The dealer told him, “Son, I can’t sell ‘em as fast as you’re bringing ‘em back.”

A Legend in His Own Time

Veteran journalist David C. Smith now can add “legend” to his long list of honorary titles and achievements.

Commenting on the positive role journalists have played in the auto industry and in helping the Management Briefing Seminars grow in size and stature, Center for Automotive Research Chairman Dave Cole called Ward’s AutoWorld magazine founder Smith a “legend” for his contributions to the industry.

Smith has been reporting on Traverse City’s now famous automotive confab since 1972.

Lamenting Homebodies

A frank discussion about current and future automotive employees broke out during a panel discussion Wednesday morning.

Chrysler’s Tom LaSorda brought down the house with his beef that in an increasingly global auto industry, employees don’t want to move.

“We’re seeing huge trends right now with dual-income families and asking people, ‘How would you like to go to Russia, or how would you like to go to China or India?’

“I remember growing up in the business and Monday morning your ass was in another location – it wasn’t kissing them on the cheek,” he says as the crowd erupted in laughter.

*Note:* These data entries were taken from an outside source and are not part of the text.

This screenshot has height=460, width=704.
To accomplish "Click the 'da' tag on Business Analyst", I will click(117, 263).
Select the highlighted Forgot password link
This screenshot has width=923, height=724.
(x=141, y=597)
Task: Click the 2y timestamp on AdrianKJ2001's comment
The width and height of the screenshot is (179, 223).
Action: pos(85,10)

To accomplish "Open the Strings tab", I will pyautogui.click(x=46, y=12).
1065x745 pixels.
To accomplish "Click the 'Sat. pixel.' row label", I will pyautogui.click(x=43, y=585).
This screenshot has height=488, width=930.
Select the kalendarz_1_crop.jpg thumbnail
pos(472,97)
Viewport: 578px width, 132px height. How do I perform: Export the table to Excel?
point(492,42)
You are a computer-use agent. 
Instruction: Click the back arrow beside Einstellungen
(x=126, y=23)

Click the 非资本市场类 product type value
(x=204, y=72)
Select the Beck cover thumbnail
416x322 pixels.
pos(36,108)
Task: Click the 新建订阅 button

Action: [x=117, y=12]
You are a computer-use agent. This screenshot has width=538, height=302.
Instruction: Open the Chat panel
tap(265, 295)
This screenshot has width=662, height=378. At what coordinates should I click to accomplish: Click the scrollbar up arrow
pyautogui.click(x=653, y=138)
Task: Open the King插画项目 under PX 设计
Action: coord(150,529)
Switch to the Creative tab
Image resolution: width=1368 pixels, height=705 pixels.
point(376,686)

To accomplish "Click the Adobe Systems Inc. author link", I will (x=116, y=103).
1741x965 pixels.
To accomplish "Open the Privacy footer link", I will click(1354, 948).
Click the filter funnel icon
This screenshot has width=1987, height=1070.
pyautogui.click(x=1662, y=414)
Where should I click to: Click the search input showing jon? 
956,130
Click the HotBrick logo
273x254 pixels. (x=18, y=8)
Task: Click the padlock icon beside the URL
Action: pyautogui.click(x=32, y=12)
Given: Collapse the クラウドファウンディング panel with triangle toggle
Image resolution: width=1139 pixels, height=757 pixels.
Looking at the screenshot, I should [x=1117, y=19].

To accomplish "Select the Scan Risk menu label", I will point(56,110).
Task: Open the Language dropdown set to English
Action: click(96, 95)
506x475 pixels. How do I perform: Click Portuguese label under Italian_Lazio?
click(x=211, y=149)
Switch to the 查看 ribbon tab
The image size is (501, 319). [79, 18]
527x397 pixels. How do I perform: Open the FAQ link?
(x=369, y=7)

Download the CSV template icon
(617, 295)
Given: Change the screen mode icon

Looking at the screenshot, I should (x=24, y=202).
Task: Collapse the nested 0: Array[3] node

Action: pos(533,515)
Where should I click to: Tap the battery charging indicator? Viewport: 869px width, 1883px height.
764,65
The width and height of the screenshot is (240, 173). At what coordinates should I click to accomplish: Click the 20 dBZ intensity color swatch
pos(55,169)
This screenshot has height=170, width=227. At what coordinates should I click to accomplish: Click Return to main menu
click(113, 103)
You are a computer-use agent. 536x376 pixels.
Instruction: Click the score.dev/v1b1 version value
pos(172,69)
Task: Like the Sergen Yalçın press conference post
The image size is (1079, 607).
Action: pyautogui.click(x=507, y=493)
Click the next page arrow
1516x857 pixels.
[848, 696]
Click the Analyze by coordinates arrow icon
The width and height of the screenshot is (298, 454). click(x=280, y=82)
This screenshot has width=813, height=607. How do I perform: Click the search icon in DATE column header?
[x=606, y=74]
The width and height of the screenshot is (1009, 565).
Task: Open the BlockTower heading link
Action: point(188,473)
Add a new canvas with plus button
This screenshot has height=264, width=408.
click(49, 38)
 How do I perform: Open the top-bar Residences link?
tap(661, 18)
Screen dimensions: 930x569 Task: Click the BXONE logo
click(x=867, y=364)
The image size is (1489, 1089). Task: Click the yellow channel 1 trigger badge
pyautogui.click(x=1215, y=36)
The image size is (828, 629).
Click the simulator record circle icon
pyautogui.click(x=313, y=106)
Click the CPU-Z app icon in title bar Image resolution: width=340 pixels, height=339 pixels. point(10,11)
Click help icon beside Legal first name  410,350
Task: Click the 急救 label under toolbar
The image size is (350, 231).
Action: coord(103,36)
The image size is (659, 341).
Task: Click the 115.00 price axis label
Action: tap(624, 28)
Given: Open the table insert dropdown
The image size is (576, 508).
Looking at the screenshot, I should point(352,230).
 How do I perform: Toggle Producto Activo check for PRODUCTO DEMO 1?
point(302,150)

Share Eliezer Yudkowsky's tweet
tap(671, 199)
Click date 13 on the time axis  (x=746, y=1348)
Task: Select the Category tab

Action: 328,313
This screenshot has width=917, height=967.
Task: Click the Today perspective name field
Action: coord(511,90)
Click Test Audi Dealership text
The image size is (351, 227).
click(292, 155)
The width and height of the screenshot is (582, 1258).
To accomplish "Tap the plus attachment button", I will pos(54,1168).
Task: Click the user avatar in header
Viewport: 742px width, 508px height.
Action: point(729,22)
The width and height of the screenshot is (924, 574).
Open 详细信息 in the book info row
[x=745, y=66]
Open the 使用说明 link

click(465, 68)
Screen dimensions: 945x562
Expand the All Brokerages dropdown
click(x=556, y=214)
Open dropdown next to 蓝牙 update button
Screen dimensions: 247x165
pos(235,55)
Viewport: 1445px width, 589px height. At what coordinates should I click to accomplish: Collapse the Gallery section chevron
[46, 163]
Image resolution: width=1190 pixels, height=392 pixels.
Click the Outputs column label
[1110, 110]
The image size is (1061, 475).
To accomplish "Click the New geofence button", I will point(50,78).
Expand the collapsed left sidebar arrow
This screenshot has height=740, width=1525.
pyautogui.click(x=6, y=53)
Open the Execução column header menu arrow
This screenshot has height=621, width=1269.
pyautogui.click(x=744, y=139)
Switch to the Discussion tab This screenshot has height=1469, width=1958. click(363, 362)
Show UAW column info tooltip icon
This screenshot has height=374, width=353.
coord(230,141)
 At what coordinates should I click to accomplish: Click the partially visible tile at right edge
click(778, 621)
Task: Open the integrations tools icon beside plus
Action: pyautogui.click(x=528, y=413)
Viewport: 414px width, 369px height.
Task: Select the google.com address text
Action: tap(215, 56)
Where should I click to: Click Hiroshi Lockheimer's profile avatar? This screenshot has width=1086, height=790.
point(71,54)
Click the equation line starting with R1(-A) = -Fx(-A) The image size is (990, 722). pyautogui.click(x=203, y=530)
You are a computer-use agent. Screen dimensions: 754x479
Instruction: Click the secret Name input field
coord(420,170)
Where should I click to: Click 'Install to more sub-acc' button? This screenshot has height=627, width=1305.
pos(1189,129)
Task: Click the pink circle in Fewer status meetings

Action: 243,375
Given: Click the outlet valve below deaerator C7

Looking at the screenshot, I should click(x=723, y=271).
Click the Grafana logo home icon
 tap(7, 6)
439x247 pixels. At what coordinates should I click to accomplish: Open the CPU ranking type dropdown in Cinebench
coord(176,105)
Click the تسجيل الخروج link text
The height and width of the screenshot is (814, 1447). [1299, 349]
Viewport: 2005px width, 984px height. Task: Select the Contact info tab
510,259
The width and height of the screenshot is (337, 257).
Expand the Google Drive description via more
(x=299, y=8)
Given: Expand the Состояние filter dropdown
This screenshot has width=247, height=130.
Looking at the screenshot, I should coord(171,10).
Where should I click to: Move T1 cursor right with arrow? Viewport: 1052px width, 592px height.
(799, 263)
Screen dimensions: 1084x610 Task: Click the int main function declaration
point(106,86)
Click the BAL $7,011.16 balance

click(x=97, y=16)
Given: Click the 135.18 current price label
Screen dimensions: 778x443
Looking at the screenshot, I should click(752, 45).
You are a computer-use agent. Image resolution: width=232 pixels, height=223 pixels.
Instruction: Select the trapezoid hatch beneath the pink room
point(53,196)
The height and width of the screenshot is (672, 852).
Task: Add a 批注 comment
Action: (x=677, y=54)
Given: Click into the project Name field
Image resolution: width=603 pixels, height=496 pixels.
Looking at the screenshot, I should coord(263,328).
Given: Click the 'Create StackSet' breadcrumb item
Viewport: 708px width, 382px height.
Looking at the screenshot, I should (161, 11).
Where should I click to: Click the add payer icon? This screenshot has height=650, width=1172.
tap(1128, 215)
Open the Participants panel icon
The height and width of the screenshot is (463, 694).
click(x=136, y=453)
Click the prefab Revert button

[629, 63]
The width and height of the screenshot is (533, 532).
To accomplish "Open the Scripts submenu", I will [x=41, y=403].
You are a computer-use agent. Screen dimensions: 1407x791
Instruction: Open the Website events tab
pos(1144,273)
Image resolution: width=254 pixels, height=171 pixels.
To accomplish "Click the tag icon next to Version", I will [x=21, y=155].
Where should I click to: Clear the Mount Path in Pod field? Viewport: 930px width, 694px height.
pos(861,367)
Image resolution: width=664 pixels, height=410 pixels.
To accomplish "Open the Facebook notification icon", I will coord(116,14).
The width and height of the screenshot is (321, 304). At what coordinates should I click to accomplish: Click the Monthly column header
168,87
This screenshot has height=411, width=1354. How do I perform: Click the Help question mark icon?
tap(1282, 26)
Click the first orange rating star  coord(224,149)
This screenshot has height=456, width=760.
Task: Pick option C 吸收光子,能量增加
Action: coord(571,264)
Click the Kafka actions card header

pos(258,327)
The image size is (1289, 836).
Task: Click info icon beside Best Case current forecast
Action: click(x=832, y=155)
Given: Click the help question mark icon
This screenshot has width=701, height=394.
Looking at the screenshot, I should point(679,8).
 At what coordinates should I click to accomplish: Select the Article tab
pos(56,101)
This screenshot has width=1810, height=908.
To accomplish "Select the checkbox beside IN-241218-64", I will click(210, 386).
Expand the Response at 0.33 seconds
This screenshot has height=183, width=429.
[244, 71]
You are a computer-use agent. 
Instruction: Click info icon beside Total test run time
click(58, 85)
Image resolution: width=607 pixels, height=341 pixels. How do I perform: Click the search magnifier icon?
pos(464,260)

Honda’s Dick Colliver says the auto maker has had trouble recruiting people to work not in some far-flung locale but, surprisingly, California.

“People are becoming domesticated. They want to settle in, they want to nest,” he says of job applicants Honda has encountered.

Colliver also laments the fact “kids today are looking for a yellow brick road,” wanting rewards but not willing to make the sacrifices to get them.